Opéra Bastille, 24 septembre
En 2017, Salzbourg faisait le pari aventureux de confier sa nouvelle Aida à une vidéaste iranienne sans expérience de la scène, et avouant elle-même peu connaître la musique occidentale, et rien de l’opéra de Verdi (voir O. M. n° 132 p. 63 d’octobre et O. M. n° 186 p. 62 d’octobre 2022).

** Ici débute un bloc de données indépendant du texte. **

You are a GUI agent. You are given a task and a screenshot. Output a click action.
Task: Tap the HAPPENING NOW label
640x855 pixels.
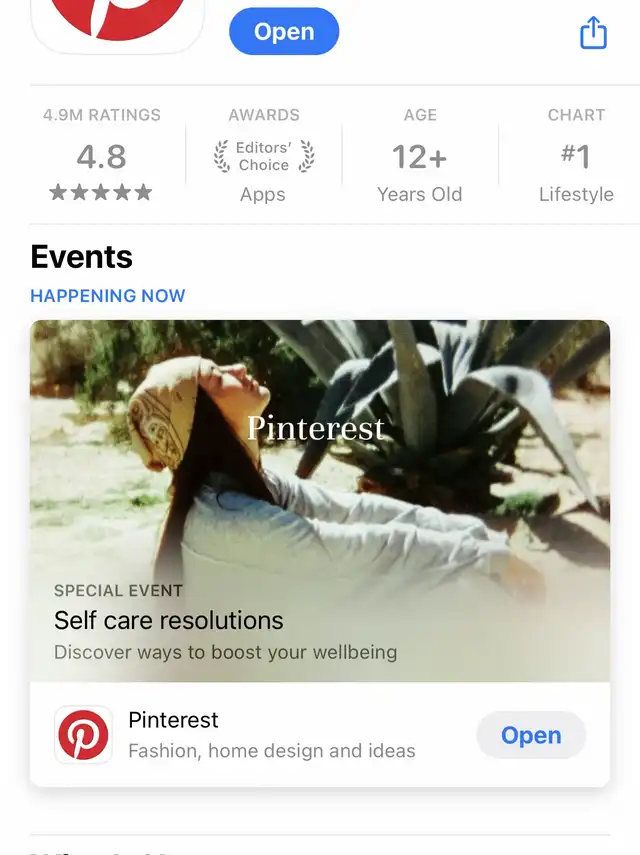pyautogui.click(x=108, y=296)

Alors qu’on espérait ne plus revoir cette production très discutable et déjà deux fois discutée, elle fait un retour inattendu sur la scène de Bastille pour succéder à l’éphémère et calamiteuse proposition de Lotte de Beer (O. M. n° 171 p. 42 d’avril 2021), avec très peu de modifications, et sans non plus modifier notre opinion : concept inconsistant pour ce placage de la situation iranienne d’aujourd’hui sur l’œuvre verdienne, absence de direction d’acteurs, traitement d’un autre âge du chœur, condamné aux défilés millimétrés et aux alignements statiques, alternant avec un kitsch parfois invraisemblable (la toilette d’Amneris, au début du II, par exemple), entraînant dans sa chute le talent de Christian Schmidt, qui encombre la scène avec des blocs massifs et d’un matériau ingrat.

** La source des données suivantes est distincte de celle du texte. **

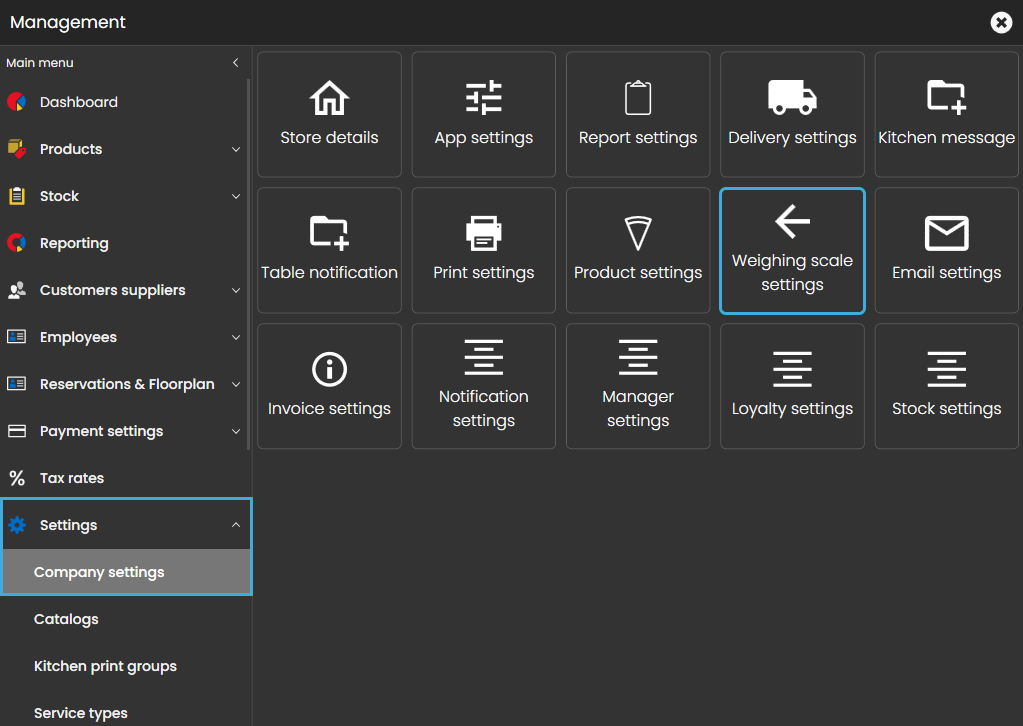1023x726 pixels.
Task: Collapse the Settings section chevron
Action: pos(236,525)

Très dommage pour une prestation musicale du plus haut niveau. La très versatile Saioa Hernández surprend et séduit par la discipline exemplaire d’un chant lisse et policé, admirablement phrasé et tirant non sans raisons du côté du bel canto, le jeu très sobre mais très juste de l’actrice atteignant souvent à l’émotion. Du coup, un peu moins acclamée, injustement, que l’Amneris incandescente d’Eve-Maud Hubeaux (déjà à Salzbourg en 2022) qui lui oppose sa haute et très élégante silhouette et un jeu intense palliant largement les déficiences de la mise en scène. Lui aussi présent en 2022, Piotr Beczała souffre comme beaucoup d’un « Celeste Aida » pris à froid, avec des aigus tirés qui ne rassurent pas, mais la suite se déploie magnifiquement, faisant vite oublier un jeu toujours un peu raide et convenu. Roman Burdenko se réserve pour les ardentes admonestations du III, tandis que le Roi de haute stature et bien chantant de Krzysztof Bączyk et la basse profonde mais un peu grasseyante du Ramfis d’Alexander Köpeczi tiennent honorablement leur rang. Et l’on retiendra aussi la très pure Sacerdotessa de la jeune Margarita Polonskaya, entrée la saison dernière dans la Troupe lyrique de l’ONP. Avec un chœur superlatif mené par Ching-Lien Wu et un orchestre à son zénith, Michele Mariotti, mieux encore qu’en 2021, assure avec une sensibilité frémissante la parfaite mise en place de l’ensemble.